Fulacht fia, Cunnagher, Co. Mayo
Co. Mayo |
Settlement Sites
Scattered across the Irish countryside in their thousands, fulachtaí fia are among the most quietly persistent features of the Bronze Age landscape, and Cunnagher in County Mayo holds one such example.
A fulacht fia, loosely translated as a cooking pit or burnt mound, typically consists of a horseshoe-shaped mound of fire-cracked stones beside a trough or pit that would have been filled with water. The accepted theory, though not without its sceptics, is that stones were heated in a fire and dropped into the water to bring it to a boil, allowing meat to be cooked or, as some researchers have proposed, hides to be treated or even ale to be brewed. Whatever their precise function, these sites appear consistently near water sources, and their distribution across Ireland suggests they were a routine feature of everyday Bronze Age life rather than anything ceremonial.

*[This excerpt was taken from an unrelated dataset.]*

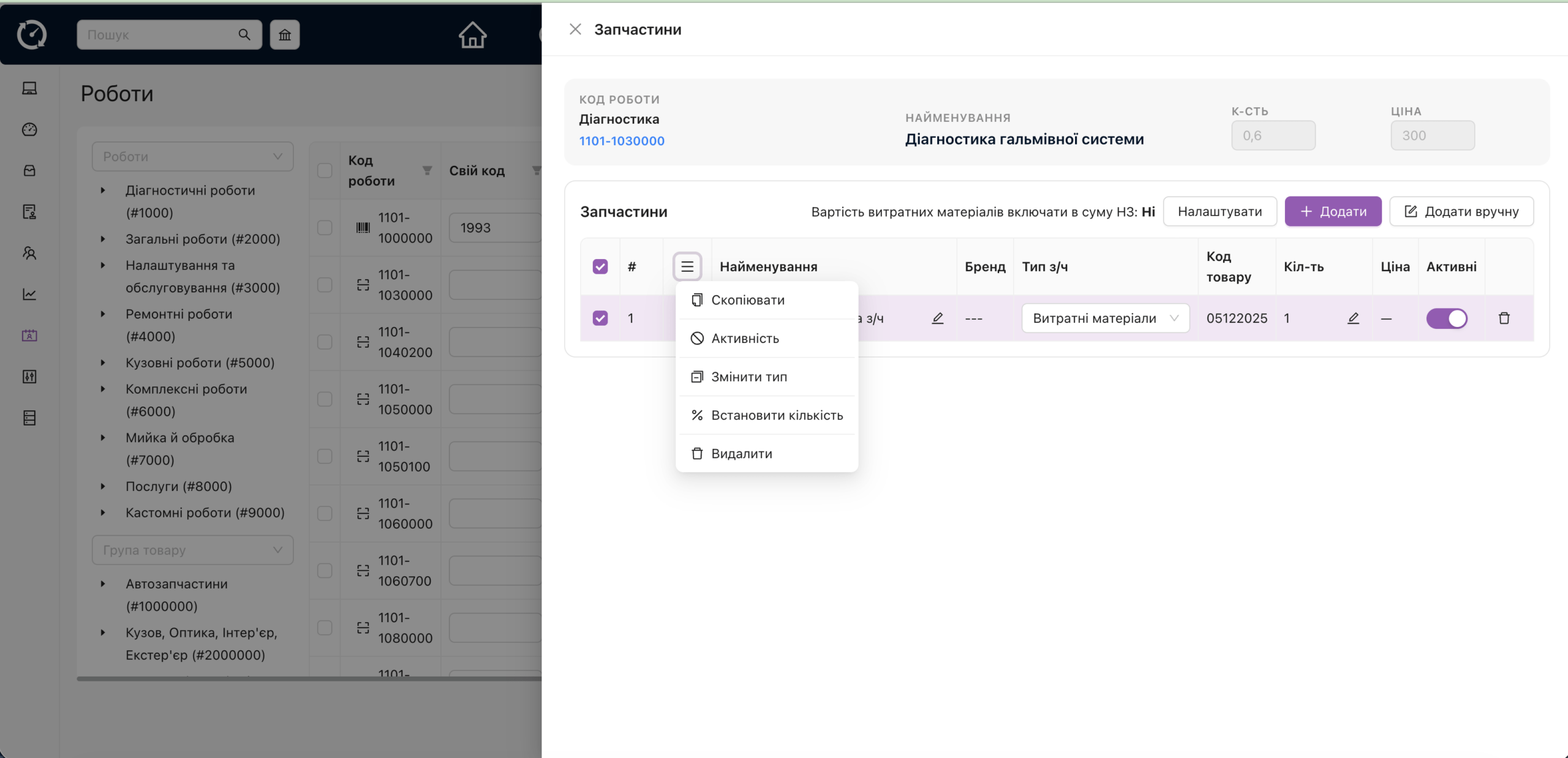Select Встановити кількість menu entry

(x=777, y=416)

The Cunnagher example sits within a Mayo landscape that would have looked quite different three or four thousand years ago, when the climate was somewhat warmer and much of what is now blanket bog was open ground. The burnt mounds that survive today do so largely because the bogland that eventually swallowed them also preserved them, sealing the charcoal-flecked earth and the fractured, heat-stressed stones beneath layers of peat. This inadvertent preservation means that fulachtaí fia, though modest in appearance, often yield reliable radiocarbon dates and organic material that larger, more visible monuments cannot. The site at Cunnagher is recorded as part of the wider national inventory of such monuments, a category so numerous across Ireland that individual examples rarely attract much attention, which is part of what makes them worth pausing over.